[Exercise prompt] Only the text belongs in the copy: retype each record exactly as it appears.

[Listed records]
# # # #
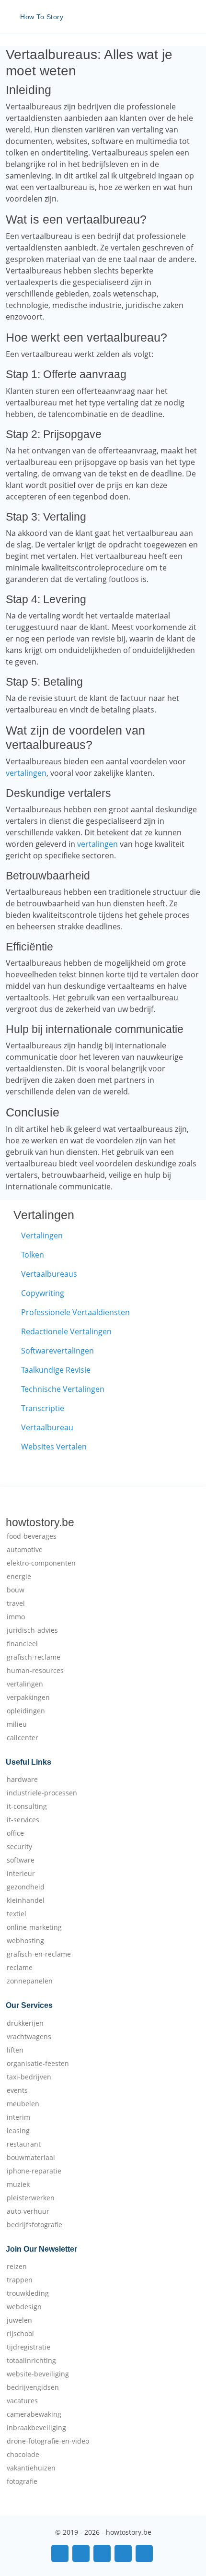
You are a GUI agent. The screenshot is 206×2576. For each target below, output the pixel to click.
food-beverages (32, 1536)
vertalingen (26, 773)
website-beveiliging (38, 2374)
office (15, 1833)
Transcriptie (42, 1408)
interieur (21, 1873)
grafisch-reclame (33, 1657)
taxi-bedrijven (29, 2077)
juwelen (19, 2320)
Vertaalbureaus (49, 1274)
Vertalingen (42, 1235)
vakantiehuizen (31, 2468)
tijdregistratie (28, 2347)
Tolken (32, 1254)
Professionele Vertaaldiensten (75, 1312)
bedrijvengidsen (33, 2387)
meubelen (23, 2104)
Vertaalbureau (47, 1427)
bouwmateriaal (31, 2157)
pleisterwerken (31, 2198)
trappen (20, 2280)
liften (15, 2050)
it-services (23, 1819)
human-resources (35, 1670)
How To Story (41, 17)
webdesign (24, 2306)
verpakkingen (28, 1697)
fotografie (22, 2481)
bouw (15, 1590)
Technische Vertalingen (62, 1389)
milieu (17, 1724)
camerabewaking (34, 2414)
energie (19, 1576)
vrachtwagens (29, 2036)
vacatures (22, 2401)
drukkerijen (25, 2023)
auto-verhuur (28, 2211)
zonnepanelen (30, 1981)
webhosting (25, 1940)
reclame (20, 1967)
# # # #
[Response to the exercise]
You are a GUI agent. The screenshot is 206×2576. For each target below, output the pixel to click.
food-beverages (32, 1536)
vertalingen (26, 773)
website-beveiliging (38, 2374)
office (15, 1833)
Transcriptie (42, 1408)
interieur (21, 1873)
grafisch-reclame (33, 1657)
taxi-bedrijven (29, 2077)
juwelen (19, 2320)
Vertaalbureaus (49, 1274)
Vertalingen (42, 1235)
vakantiehuizen (31, 2468)
tijdregistratie (28, 2347)
Tolken (32, 1254)
Professionele Vertaaldiensten (75, 1312)
bedrijvengidsen (33, 2387)
meubelen (23, 2104)
Vertaalbureau (47, 1427)
bouwmateriaal (31, 2157)
pleisterwerken (31, 2198)
trappen (20, 2280)
liften (15, 2050)
it-services (23, 1819)
human-resources (35, 1670)
How To Story (41, 17)
webdesign (24, 2306)
verpakkingen (28, 1697)
fotografie (22, 2481)
bouw (15, 1590)
Technische Vertalingen (62, 1389)
milieu (17, 1724)
camerabewaking (34, 2414)
energie (19, 1576)
vrachtwagens (29, 2036)
vacatures (22, 2401)
drukkerijen (25, 2023)
auto-verhuur (28, 2211)
zonnepanelen (30, 1981)
webhosting (25, 1940)
reclame (20, 1967)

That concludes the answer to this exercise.